Accepted for/Published in: JMIR Medical Informatics
Date Submitted: Mar 26, 2025
Date Accepted: Aug 11, 2025
Machine Learning and SHAP value integration for Predicting the Prognostic of Anti-NMDAR Encephalitis: Model Development and Evaluation Study
ABSTRACT
Background:
Anti-N-methyl-D-aspartate receptor (NMDAR) encephalitis is a rare disease with no Accurate prognostic tools to predict the prognosis of patients.
Objective:
We aimed to develop an interpretable machine learning (ML) model using real-world clinical data to guide personalized therapeutic strategies.
Methods:
his retrospective cohort study analyzed 140 patients with NMDAR encephalitis treated at the Third Affiliated Hospital of Sun Yat-sen University (2015-2024).
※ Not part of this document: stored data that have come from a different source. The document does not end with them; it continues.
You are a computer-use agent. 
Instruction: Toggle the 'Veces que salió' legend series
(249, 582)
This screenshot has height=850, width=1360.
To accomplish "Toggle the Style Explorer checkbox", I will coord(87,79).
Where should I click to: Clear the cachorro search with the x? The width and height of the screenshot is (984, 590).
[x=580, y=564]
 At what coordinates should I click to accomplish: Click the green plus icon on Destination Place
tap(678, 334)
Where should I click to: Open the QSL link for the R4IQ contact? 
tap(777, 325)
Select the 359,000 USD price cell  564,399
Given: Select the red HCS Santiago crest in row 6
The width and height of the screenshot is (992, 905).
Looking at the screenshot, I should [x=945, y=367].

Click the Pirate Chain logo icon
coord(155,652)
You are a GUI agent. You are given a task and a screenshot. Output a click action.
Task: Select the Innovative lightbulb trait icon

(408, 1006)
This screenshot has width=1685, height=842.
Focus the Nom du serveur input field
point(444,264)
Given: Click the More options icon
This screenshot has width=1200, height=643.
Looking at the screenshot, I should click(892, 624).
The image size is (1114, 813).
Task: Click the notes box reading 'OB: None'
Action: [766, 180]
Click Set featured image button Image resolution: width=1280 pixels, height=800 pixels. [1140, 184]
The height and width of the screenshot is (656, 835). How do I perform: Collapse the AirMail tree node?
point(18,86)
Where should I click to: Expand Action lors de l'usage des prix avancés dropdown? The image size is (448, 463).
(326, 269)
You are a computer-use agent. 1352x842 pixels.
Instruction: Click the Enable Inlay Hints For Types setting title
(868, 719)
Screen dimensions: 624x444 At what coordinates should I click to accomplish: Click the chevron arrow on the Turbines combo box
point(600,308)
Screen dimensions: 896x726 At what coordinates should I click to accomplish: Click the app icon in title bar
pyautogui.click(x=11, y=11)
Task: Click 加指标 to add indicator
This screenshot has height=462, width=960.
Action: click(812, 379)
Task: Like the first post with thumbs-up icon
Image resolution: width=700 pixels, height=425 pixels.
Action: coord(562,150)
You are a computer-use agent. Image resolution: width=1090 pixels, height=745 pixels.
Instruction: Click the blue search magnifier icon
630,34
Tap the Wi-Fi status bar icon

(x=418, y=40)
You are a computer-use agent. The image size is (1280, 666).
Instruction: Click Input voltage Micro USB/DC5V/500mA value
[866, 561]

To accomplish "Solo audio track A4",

Feature selection using Recursive Feature Elimination (RFE). The model was constructed by three machine learning algorithms, Decision Tree t(DT), Random Forest(RF) and XGBoost. MSE (mean square error), RMSE (root mean square error), R² (coefficient of determination), MAE (mean absolute error), and MAPE (mean absolute percentage error) were used to evaluate the model performance. Finally, the optimal model was interpreted via SHapley Additive exPlanations (SHAP) and deployed as a web application using Flask framework
Results:
The median age of patients with anti-NMDA encephalitis was 23 years old. The median CASE score at acute onset was 11. After preprocessing, the ML model selects 20 features including 4 demographic characteristics ,3 Clinical characteristics, 11 laboratory parameters and 2 neuroimaging characteristics. RF demonstrated superior accuracy in predicting the prognosis (MSE: 11.01; RMSE: 3.32; R²: 0.71; MAE:2.49; MAPE: 0.48). SHAP analysis identified the Admission to ICU (mean |SHAP value|=1.65), Initial symptoms- Memory deficits (0.69), and UA (0.53) as the top important prognostic predictors.
Conclusions:
We developed and validated an interpretable RF -based prognostic model for NMDAR encephalitis. The web-deployed tool enables real-time risk stratification, facilitating clinical decision-making and personalized therapeutic interventions for clinicians.